_What is required_. Find every line of the records that has "label" and return it.

────────────────────────────────────────

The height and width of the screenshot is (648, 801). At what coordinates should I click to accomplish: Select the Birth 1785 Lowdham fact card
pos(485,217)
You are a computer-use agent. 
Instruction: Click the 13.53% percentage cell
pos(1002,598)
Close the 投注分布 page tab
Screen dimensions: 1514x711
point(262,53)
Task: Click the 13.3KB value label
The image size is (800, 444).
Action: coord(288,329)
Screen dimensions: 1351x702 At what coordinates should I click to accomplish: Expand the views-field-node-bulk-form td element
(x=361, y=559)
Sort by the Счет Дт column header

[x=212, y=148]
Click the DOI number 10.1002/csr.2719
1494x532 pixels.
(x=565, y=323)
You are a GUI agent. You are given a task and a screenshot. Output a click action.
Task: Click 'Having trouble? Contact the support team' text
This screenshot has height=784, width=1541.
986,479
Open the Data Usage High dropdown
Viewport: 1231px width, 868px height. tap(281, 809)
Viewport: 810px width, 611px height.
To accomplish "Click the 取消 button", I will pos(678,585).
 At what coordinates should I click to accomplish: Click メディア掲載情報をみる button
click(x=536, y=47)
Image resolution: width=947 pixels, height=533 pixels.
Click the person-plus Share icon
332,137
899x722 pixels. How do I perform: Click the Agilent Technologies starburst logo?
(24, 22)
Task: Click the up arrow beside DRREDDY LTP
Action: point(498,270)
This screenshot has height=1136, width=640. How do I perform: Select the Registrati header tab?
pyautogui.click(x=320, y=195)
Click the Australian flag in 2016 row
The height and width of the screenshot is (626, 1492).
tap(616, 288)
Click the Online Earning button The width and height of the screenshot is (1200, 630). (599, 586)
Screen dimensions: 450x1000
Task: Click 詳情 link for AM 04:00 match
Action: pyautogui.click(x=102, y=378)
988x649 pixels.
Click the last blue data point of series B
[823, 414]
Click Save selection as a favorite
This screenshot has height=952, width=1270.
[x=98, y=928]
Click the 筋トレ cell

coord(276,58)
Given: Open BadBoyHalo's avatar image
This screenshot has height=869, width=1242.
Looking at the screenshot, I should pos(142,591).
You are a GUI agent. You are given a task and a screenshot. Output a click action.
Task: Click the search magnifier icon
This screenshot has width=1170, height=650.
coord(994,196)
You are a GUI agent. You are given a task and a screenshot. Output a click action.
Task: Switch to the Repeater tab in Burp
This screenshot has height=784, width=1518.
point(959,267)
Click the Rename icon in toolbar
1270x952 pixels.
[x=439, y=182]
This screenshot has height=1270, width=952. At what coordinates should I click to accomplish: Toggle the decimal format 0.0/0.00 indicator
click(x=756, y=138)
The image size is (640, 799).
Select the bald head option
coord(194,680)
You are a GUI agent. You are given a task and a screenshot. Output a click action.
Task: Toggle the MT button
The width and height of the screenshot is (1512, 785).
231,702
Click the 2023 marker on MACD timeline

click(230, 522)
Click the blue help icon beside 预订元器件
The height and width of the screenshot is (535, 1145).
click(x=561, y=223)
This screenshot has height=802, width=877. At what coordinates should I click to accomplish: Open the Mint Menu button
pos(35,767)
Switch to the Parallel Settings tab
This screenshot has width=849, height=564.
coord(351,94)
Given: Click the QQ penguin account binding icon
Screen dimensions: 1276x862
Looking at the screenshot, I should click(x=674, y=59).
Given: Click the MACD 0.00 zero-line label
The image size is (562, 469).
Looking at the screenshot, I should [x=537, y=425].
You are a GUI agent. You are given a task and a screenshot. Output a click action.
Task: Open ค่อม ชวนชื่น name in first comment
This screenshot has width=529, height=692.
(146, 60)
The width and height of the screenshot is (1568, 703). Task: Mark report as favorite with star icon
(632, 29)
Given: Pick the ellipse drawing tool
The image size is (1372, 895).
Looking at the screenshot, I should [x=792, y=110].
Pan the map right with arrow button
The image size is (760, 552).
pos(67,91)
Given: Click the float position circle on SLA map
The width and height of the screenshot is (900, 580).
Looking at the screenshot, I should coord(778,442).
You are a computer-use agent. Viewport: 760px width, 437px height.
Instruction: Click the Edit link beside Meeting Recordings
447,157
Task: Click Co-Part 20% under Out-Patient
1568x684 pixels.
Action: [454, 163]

────────────────────────────────────────

_Answer for this exercise_.
Task: Click the 13.3KB value label
Given: Click the MACD 0.00 zero-line label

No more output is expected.